══ Extracted entries ══
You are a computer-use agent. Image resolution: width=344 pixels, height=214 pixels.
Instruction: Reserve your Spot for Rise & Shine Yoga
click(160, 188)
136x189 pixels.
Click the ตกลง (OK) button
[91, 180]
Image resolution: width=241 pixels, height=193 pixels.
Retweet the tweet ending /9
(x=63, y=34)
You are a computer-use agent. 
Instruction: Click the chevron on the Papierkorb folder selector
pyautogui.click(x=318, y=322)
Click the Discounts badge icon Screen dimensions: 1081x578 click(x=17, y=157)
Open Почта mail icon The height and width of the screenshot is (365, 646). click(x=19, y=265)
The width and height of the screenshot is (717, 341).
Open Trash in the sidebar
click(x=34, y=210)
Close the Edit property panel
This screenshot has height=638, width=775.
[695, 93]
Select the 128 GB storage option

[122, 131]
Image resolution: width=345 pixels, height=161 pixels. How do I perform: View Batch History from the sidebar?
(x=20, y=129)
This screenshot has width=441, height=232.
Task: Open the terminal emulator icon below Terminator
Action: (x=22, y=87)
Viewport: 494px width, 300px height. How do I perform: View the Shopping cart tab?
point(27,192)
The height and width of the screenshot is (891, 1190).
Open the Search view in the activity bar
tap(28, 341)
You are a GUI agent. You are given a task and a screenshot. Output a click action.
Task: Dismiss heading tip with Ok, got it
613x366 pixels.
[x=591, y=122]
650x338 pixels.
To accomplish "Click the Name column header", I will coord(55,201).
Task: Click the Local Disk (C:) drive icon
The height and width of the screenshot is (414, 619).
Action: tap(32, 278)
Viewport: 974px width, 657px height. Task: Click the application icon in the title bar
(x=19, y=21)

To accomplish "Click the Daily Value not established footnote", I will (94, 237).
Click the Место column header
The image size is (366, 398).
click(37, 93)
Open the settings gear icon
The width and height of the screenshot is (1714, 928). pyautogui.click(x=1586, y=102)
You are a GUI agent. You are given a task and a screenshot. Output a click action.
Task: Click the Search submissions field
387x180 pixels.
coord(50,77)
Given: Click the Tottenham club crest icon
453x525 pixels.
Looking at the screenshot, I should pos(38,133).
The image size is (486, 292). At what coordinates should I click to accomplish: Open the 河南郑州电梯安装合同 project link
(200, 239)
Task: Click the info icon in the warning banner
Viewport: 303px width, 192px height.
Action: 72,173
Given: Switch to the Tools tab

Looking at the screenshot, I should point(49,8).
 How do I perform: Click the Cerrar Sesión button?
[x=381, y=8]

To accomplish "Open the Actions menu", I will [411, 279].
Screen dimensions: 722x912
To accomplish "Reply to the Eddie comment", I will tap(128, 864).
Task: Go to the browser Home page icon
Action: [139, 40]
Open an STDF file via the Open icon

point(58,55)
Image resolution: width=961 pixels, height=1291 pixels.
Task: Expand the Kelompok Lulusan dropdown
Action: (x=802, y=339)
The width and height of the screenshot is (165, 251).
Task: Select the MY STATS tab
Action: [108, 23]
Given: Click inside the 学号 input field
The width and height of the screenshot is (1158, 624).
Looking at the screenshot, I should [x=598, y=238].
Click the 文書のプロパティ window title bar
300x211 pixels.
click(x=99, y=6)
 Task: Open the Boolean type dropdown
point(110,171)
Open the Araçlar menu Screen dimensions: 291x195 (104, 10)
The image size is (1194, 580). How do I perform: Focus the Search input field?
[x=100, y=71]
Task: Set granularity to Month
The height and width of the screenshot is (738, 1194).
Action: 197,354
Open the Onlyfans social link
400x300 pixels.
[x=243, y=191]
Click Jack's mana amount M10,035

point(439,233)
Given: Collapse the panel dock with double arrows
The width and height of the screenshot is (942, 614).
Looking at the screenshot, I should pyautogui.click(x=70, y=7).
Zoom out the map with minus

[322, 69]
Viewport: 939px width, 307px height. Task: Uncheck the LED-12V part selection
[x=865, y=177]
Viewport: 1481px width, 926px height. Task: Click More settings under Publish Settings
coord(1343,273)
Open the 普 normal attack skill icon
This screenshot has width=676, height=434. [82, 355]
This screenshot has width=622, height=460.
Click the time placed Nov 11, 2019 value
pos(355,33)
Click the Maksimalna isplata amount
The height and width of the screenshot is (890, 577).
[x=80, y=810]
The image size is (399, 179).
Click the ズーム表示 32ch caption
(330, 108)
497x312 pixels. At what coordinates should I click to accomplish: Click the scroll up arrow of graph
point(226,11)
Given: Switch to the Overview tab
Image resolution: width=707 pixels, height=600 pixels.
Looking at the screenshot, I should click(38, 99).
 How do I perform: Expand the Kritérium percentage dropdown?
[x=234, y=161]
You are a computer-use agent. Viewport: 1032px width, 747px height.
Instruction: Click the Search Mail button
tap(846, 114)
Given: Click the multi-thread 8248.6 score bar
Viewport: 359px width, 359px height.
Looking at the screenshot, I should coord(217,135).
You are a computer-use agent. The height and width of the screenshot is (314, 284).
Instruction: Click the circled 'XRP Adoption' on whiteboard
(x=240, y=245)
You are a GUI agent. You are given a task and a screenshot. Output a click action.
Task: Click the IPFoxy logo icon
═══
- Your assignment: Exact transcription of the listing is needed, with no line left out.

- Output of the exercise:
You are a computer-use agent. Image resolution: width=344 pixels, height=214 pixels.
Instruction: Reserve your Spot for Rise & Shine Yoga
click(160, 188)
136x189 pixels.
Click the ตกลง (OK) button
[91, 180]
Image resolution: width=241 pixels, height=193 pixels.
Retweet the tweet ending /9
(x=63, y=34)
You are a computer-use agent. 
Instruction: Click the chevron on the Papierkorb folder selector
pyautogui.click(x=318, y=322)
Click the Discounts badge icon Screen dimensions: 1081x578 click(x=17, y=157)
Open Почта mail icon The height and width of the screenshot is (365, 646). click(x=19, y=265)
The width and height of the screenshot is (717, 341).
Open Trash in the sidebar
click(x=34, y=210)
Close the Edit property panel
This screenshot has height=638, width=775.
[695, 93]
Select the 128 GB storage option

[122, 131]
Image resolution: width=345 pixels, height=161 pixels. How do I perform: View Batch History from the sidebar?
(x=20, y=129)
This screenshot has width=441, height=232.
Task: Open the terminal emulator icon below Terminator
Action: (x=22, y=87)
Viewport: 494px width, 300px height. How do I perform: View the Shopping cart tab?
point(27,192)
The height and width of the screenshot is (891, 1190).
Open the Search view in the activity bar
tap(28, 341)
You are a GUI agent. You are given a task and a screenshot. Output a click action.
Task: Dismiss heading tip with Ok, got it
613x366 pixels.
[x=591, y=122]
650x338 pixels.
To accomplish "Click the Name column header", I will coord(55,201).
Task: Click the Local Disk (C:) drive icon
The height and width of the screenshot is (414, 619).
Action: tap(32, 278)
Viewport: 974px width, 657px height. Task: Click the application icon in the title bar
(x=19, y=21)

To accomplish "Click the Daily Value not established footnote", I will (94, 237).
Click the Место column header
The image size is (366, 398).
click(37, 93)
Open the settings gear icon
The width and height of the screenshot is (1714, 928). pyautogui.click(x=1586, y=102)
You are a GUI agent. You are given a task and a screenshot. Output a click action.
Task: Click the Search submissions field
387x180 pixels.
coord(50,77)
Given: Click the Tottenham club crest icon
453x525 pixels.
Looking at the screenshot, I should pos(38,133).
The image size is (486, 292). At what coordinates should I click to accomplish: Open the 河南郑州电梯安装合同 project link
(200, 239)
Task: Click the info icon in the warning banner
Viewport: 303px width, 192px height.
Action: 72,173
Given: Switch to the Tools tab

Looking at the screenshot, I should point(49,8).
 How do I perform: Click the Cerrar Sesión button?
[x=381, y=8]

To accomplish "Open the Actions menu", I will [411, 279].
Screen dimensions: 722x912
To accomplish "Reply to the Eddie comment", I will tap(128, 864).
Task: Go to the browser Home page icon
Action: [139, 40]
Open an STDF file via the Open icon

point(58,55)
Image resolution: width=961 pixels, height=1291 pixels.
Task: Expand the Kelompok Lulusan dropdown
Action: (x=802, y=339)
The width and height of the screenshot is (165, 251).
Task: Select the MY STATS tab
Action: [108, 23]
Given: Click inside the 学号 input field
The width and height of the screenshot is (1158, 624).
Looking at the screenshot, I should [x=598, y=238].
Click the 文書のプロパティ window title bar
300x211 pixels.
click(x=99, y=6)
 Task: Open the Boolean type dropdown
point(110,171)
Open the Araçlar menu Screen dimensions: 291x195 (104, 10)
The image size is (1194, 580). How do I perform: Focus the Search input field?
[x=100, y=71]
Task: Set granularity to Month
The height and width of the screenshot is (738, 1194).
Action: 197,354
Open the Onlyfans social link
400x300 pixels.
[x=243, y=191]
Click Jack's mana amount M10,035

point(439,233)
Given: Collapse the panel dock with double arrows
The width and height of the screenshot is (942, 614).
Looking at the screenshot, I should pyautogui.click(x=70, y=7).
Zoom out the map with minus

[322, 69]
Viewport: 939px width, 307px height. Task: Uncheck the LED-12V part selection
[x=865, y=177]
Viewport: 1481px width, 926px height. Task: Click More settings under Publish Settings
coord(1343,273)
Open the 普 normal attack skill icon
This screenshot has width=676, height=434. [82, 355]
This screenshot has width=622, height=460.
Click the time placed Nov 11, 2019 value
pos(355,33)
Click the Maksimalna isplata amount
The height and width of the screenshot is (890, 577).
[x=80, y=810]
The image size is (399, 179).
Click the ズーム表示 32ch caption
(330, 108)
497x312 pixels. At what coordinates should I click to accomplish: Click the scroll up arrow of graph
point(226,11)
Given: Switch to the Overview tab
Image resolution: width=707 pixels, height=600 pixels.
Looking at the screenshot, I should click(38, 99).
 How do I perform: Expand the Kritérium percentage dropdown?
[x=234, y=161]
You are a computer-use agent. Viewport: 1032px width, 747px height.
Instruction: Click the Search Mail button
tap(846, 114)
Given: Click the multi-thread 8248.6 score bar
Viewport: 359px width, 359px height.
Looking at the screenshot, I should coord(217,135).
You are a computer-use agent. The height and width of the screenshot is (314, 284).
Instruction: Click the circled 'XRP Adoption' on whiteboard
(x=240, y=245)
You are a GUI agent. You are given a task and a screenshot. Output a click action.
Task: Click the IPFoxy logo icon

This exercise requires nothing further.